You get a job because of your brother-in-law. You land that big sale because your high-school buddy is the director of product management. That first venture into the world a mobile apps gets a big boost when your college roommate, now a famous investor, tweets out the link a few times.

Yes, it's who you know.

The question is: Why does that work so well?

It's something I've been thinking about, especially after reading some new research by Robin Dunbar, the guy who invented the Dunbar number. His original theory is that we can only maintain about 150 good relationships. As an aside, I've always thought this was one of the reasons a startup sometimes fails, because the founder can only have so many friends. Once a small firm grows well beyond 150, he or she just can't maintain the same quality of relationship (or control).

I wrote about this problem already, but Dunbar's new research suggests that the 150 number doesn't work online. Many of your "friends" on Facebook would not really care if something bad happened to you. Only about four of them would get involved and only 13 would express sympathy, on average. The rest would ignore you. It doesn't matter if you have 150 of these "friends" or 2,000. My takeaway is that an online friend is only a percentage equivalent of a real friend.

That has big implications in every area of business. Who you know is so important because real friends actually care about you. It's why many of us go to conferences. It's why it's so important to have lunch meetings. It's why you have to get out of the office once in awhile, set down the phone, and look people in the eyes.

As we move into a digital existence where tech is even more ubiquitous, the "who you know" issue will keep coming up. If you don't really know anyone, you might not see as much success or land any big contracts. Knowing people online doesn't really count. There are a few exceptions, of course. I tend to think extroverts in real life have better relationships online, because they are constantly making new connections, chatting on Facebook, and tweeting out links for friends.

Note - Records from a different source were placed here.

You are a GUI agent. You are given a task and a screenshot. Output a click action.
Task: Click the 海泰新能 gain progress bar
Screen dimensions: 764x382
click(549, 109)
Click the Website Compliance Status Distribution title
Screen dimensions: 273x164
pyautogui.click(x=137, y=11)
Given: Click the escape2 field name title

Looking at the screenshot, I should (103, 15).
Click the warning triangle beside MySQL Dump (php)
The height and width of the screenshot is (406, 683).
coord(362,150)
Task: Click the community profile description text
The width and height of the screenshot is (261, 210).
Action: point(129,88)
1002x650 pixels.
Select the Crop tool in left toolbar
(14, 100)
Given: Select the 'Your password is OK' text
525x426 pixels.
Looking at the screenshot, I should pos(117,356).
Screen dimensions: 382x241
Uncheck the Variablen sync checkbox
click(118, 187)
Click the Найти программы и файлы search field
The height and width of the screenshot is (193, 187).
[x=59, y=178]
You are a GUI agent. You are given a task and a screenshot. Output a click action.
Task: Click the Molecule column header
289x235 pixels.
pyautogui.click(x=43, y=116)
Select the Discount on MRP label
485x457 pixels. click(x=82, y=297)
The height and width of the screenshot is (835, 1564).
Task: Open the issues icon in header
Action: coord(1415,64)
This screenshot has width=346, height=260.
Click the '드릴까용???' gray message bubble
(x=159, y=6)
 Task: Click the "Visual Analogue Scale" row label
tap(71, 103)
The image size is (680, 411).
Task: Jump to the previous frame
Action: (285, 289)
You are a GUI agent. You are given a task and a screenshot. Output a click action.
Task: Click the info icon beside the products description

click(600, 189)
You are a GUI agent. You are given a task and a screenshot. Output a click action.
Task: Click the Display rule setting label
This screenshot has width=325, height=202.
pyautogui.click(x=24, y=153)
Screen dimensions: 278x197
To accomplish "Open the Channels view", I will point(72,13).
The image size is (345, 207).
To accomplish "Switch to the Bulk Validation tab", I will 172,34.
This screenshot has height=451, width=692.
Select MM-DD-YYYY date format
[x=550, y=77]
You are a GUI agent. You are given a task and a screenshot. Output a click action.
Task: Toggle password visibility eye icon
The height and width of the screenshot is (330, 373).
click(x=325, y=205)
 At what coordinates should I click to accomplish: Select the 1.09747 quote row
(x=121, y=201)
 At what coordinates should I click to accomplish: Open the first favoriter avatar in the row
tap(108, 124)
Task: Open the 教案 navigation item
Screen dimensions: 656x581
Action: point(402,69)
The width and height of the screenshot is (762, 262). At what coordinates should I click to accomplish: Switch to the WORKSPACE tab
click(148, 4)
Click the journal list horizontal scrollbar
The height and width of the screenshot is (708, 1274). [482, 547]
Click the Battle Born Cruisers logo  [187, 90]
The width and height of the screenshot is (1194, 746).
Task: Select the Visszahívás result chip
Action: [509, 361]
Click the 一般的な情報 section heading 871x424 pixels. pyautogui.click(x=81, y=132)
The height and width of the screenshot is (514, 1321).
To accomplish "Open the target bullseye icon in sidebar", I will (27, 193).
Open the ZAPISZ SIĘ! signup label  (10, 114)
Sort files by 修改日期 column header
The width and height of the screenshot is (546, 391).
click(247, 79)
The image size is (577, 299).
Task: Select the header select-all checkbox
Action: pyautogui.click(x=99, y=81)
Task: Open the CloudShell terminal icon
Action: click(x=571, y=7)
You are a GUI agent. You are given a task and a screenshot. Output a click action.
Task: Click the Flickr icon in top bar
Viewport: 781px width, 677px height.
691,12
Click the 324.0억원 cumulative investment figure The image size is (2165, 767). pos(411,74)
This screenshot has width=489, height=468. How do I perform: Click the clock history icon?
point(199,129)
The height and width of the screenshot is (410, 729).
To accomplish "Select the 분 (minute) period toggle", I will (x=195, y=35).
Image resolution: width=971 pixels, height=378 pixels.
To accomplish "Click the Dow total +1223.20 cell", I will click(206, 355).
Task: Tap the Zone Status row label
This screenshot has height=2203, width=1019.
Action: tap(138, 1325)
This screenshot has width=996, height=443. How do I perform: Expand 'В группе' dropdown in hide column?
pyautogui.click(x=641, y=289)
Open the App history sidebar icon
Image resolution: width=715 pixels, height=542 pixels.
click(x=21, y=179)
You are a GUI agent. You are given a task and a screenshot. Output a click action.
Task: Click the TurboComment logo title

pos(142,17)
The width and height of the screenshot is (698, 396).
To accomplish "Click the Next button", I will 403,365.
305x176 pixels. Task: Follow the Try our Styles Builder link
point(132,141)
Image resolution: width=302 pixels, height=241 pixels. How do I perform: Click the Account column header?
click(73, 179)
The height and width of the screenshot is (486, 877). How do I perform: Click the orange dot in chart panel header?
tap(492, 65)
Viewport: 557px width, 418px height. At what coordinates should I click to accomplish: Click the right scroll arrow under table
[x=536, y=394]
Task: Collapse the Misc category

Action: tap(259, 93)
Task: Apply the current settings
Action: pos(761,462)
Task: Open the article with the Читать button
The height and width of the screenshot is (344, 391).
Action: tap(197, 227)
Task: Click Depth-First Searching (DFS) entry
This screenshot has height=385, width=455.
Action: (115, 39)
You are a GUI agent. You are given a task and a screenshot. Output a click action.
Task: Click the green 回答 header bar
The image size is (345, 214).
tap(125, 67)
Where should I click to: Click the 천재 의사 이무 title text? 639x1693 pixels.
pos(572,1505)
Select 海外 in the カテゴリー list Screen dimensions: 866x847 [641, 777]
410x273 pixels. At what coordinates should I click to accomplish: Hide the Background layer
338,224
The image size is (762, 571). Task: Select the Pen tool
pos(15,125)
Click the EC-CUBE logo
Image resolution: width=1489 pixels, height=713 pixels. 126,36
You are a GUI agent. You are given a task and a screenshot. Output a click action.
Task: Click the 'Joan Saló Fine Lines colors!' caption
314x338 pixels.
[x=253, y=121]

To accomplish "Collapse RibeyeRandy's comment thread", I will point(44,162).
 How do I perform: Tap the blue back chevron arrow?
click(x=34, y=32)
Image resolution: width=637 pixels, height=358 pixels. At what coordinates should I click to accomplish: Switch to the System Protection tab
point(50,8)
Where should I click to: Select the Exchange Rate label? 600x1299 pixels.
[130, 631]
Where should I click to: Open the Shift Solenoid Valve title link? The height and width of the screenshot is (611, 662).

However, there's something about having a deeper relationship in person. Your friends see your body language, they see your expressions, they see your happiness and pain. They can tell if you've been eating properly. Empathy is mostly an analog undertaking. Forming business connections in real life is important because people will know what you're thinking and feeling, not just what you're typing. And, they will remember you when they find out you have a new company or need help.

What are the implications? First, it should drive your decisions almost every single day. A recent article in the New Yorker made this point: You'd think with the advent of Skype and video-conferencing that people would start flying less, but they are flying even more. My view is that many of those passengers know they have to be physically present at the Toledo sales conference or do that product demo in person. They know that no one will ever invest in your startup if they never meet you in person.

I had an amazingly serendipitous experience once. I was at the CES conference in Las Vegas many years ago, before I started writing here. It was late at night at a meet-and-greet event, and I was tired. I sat down at a table and started chatted a little with the other tired journalists. One of them was complaining that she had just lost one of her writers. I asked a few questions, found out about her experience and the magazine, and made a contact. Later, she emailed me and we eventually formed a working relationship that lasted about 5-6 years. I can't imagine what would have happened if I had skipped CES that year or hid in my hotel room.

A word of advice here: Get out there and make contact with people, even if it's inconvenient or awkward. Develop deeper business relationships. Ask an investor to lunch. Then, do it again. The "who you know" model works because people have a tendency to care about people they know. They look for people to help; they want to lend a hand. If you are not physically present, they will ignore you.